Clustering is one of the most useful tools for high-dimensional analysis, e.g., for microarray data. It becomes challenging in presence of a large number of noise variables, which may mask underlying clustering structures. Therefore, noise removal through variable selection is necessary. One effective way is regularization for simultaneous parameter estimation and variable selection in model-based clustering. However, existing methods focus on regularizing the mean parameters representing centers of clusters, ignoring dependencies among variables within clusters, leading to incorrect orientations or shapes of the resulting clusters. In this article, we propose a regularized Gaussian mixture model permitting a treatment of general covariance matrices, taking various dependencies into account. At the same time, this approach shrinks the means and covariance matrices, achieving better clustering and variable selection. To overcome one technical challenge in estimating possibly large covariance matrices, we derive an E-M algorithm utilizing the graphical lasso (Friedman et al 2007) for parameter estimation. Numerical examples, including applications to microarray gene expression data, demonstrate the utility of the proposed method.

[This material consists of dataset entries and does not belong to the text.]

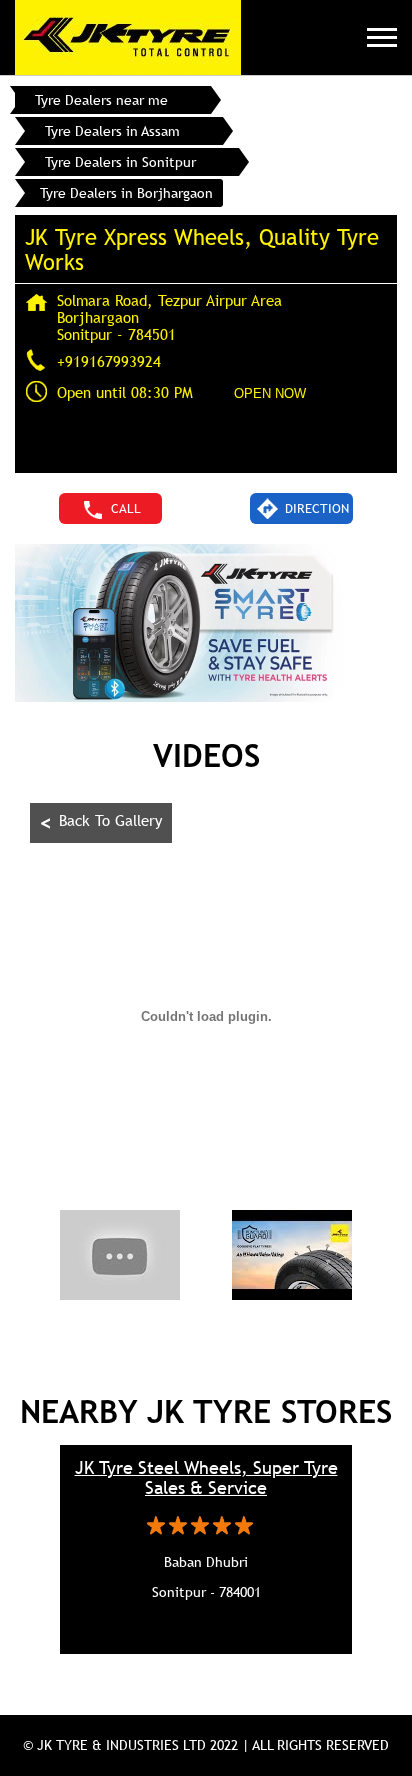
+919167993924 (109, 361)
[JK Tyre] (128, 37)
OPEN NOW (270, 393)
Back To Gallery (101, 822)
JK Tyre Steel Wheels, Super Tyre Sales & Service (206, 1478)
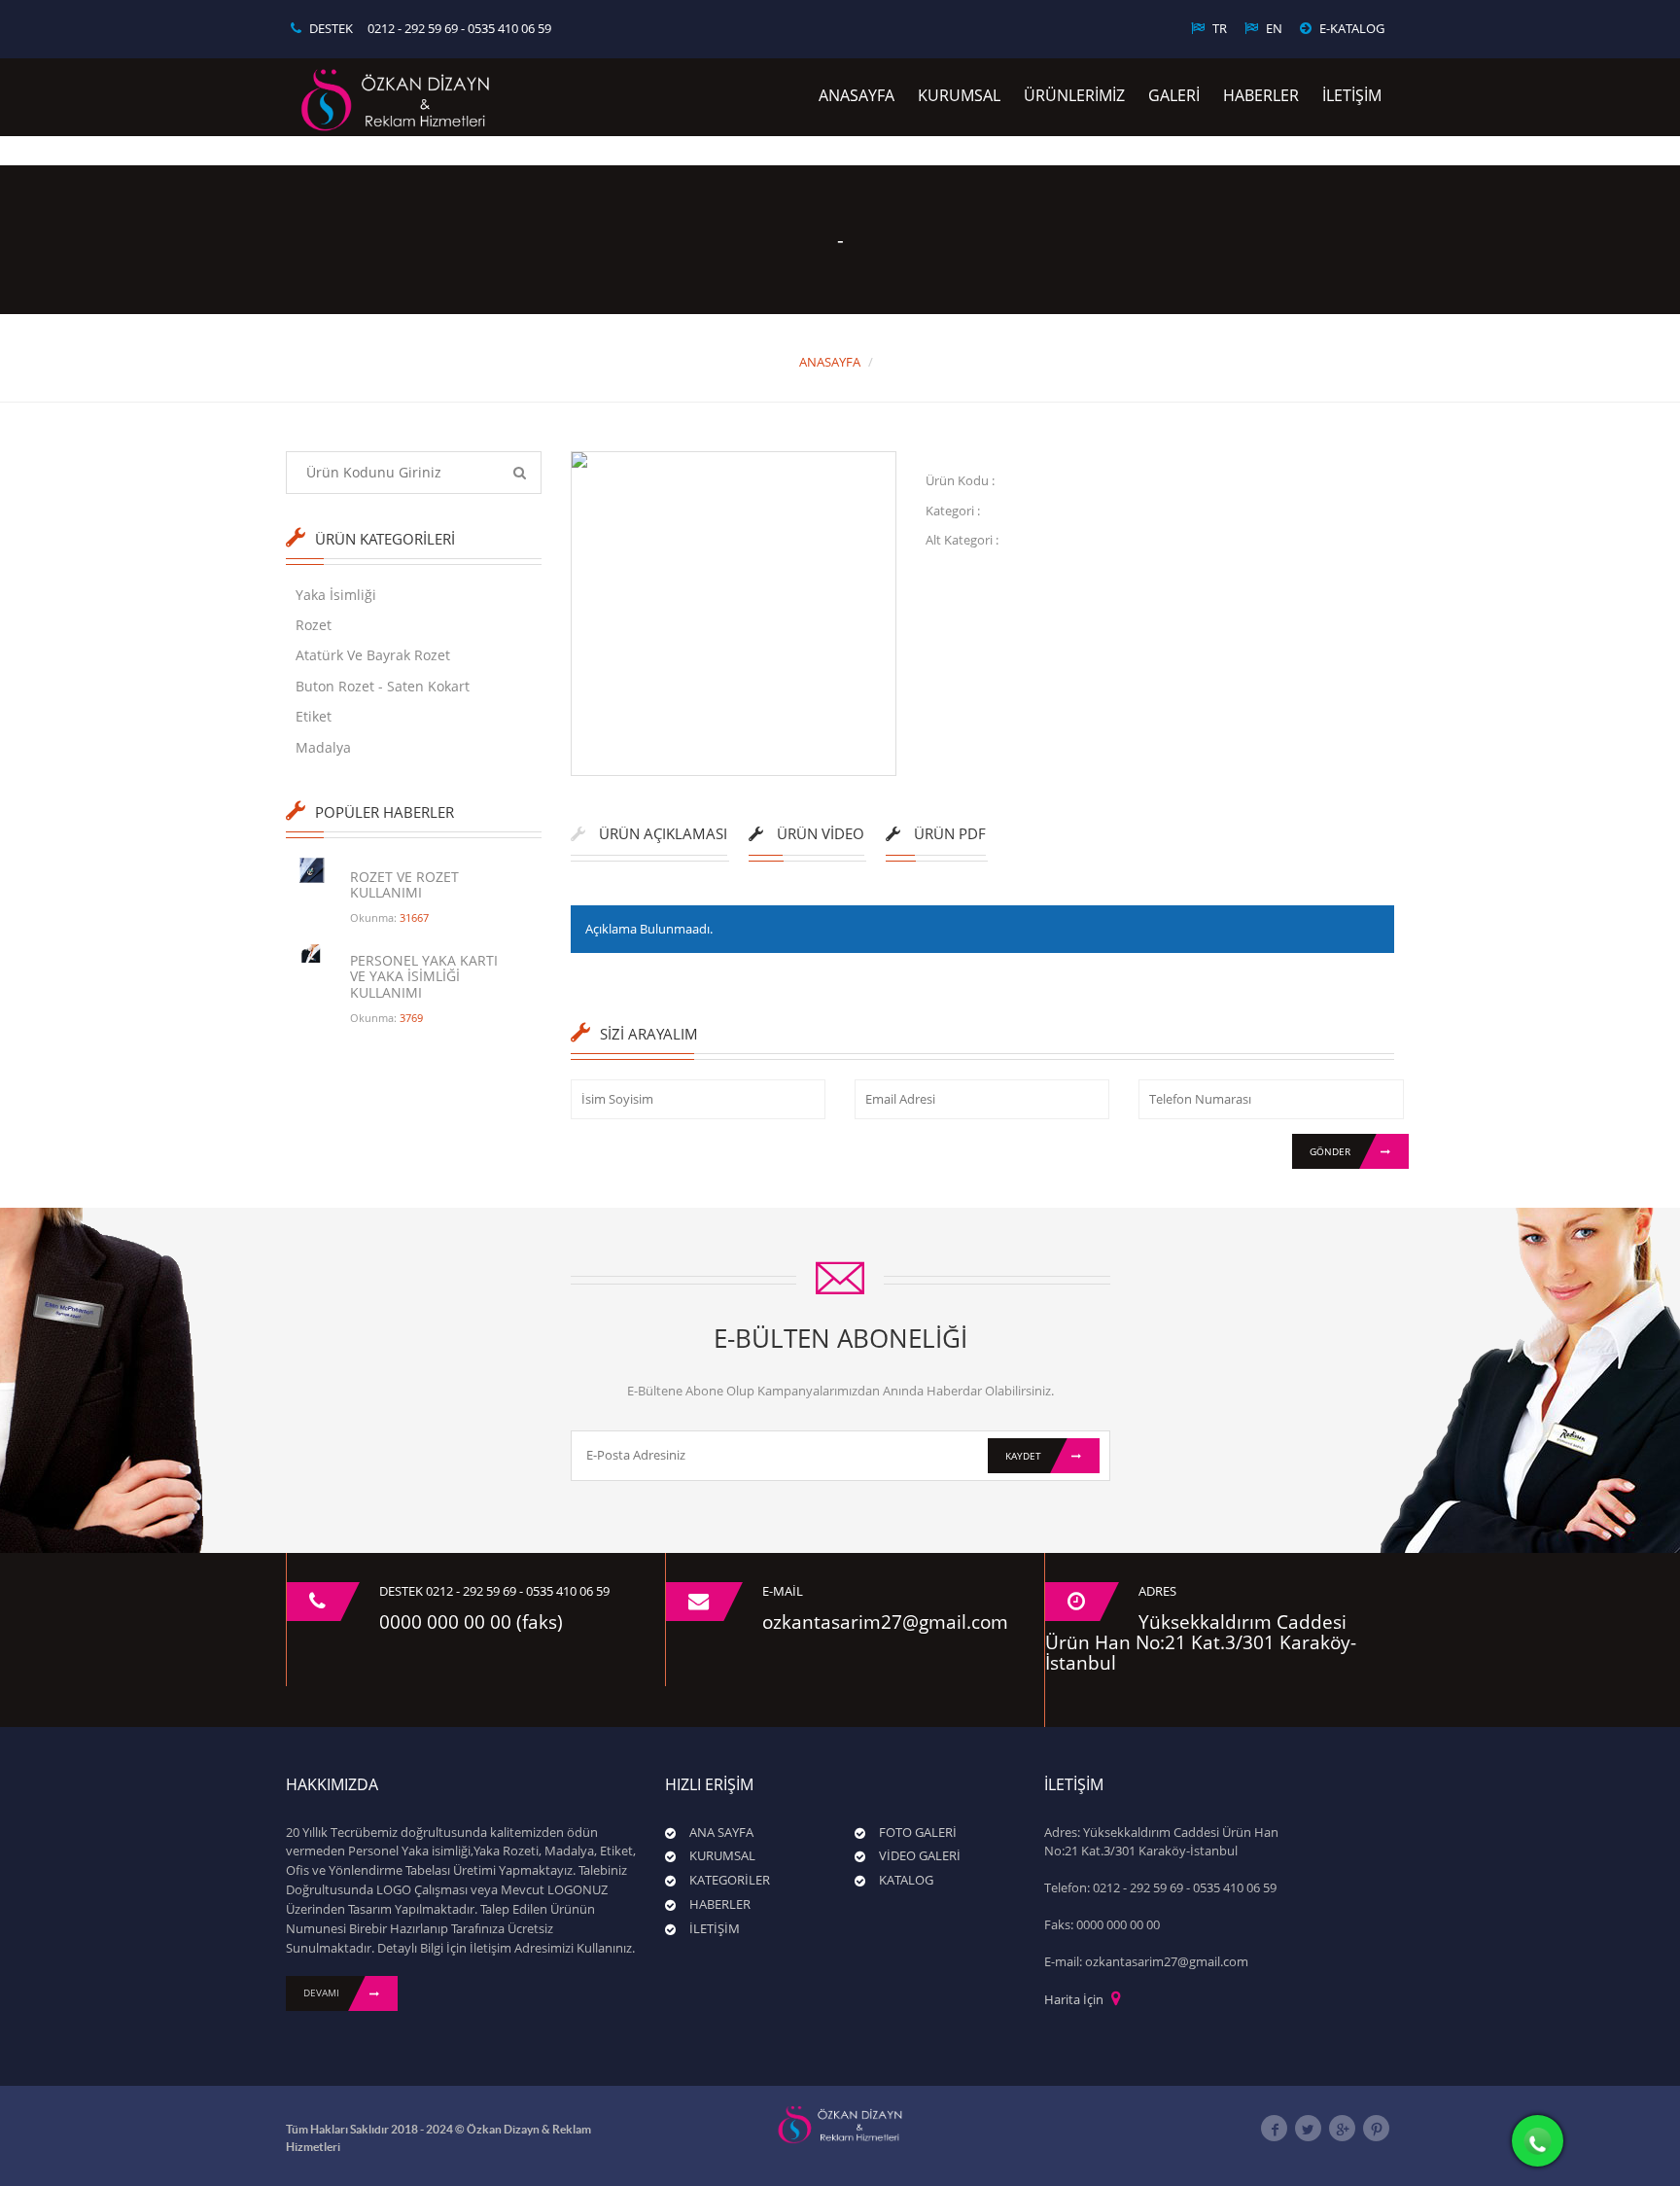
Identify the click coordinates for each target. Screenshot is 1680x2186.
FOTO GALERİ (918, 1832)
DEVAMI (321, 1992)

聚类是高维分析中最有用的工具之一,例如用于微阵列数据。在存在大量噪声变量的情况下,聚类变得具有挑战性,这些噪声变量可能会掩盖潜在的聚类结构。因此,通过变量选择去除噪声是必要的。一种有效的方法是在基于模型的聚类中进行正则化以同时进行参数估计和变量选择。然而,现有方法侧重于对表示聚类中心的均值参数进行正则化,而忽略了聚类内变量之间的依赖性,导致所得聚类的方向或形状不正确。在本文中,我们提出了一种正则化高斯混合模型,该模型允许处理一般协方差矩阵,同时考虑各种依赖性。同时,这种方法会收缩均值和协方差矩阵,从而实现更好的聚类和变量选择。为了克服估计可能很大的协方差矩阵时的一个技术挑战,我们推导了一种利用图形套索(Friedman等人,2007年)进行参数估计的期望最大化(E-M)算法。数值示例,包括在微阵列基因表达数据中的应用,证明了所提出方法的实用性。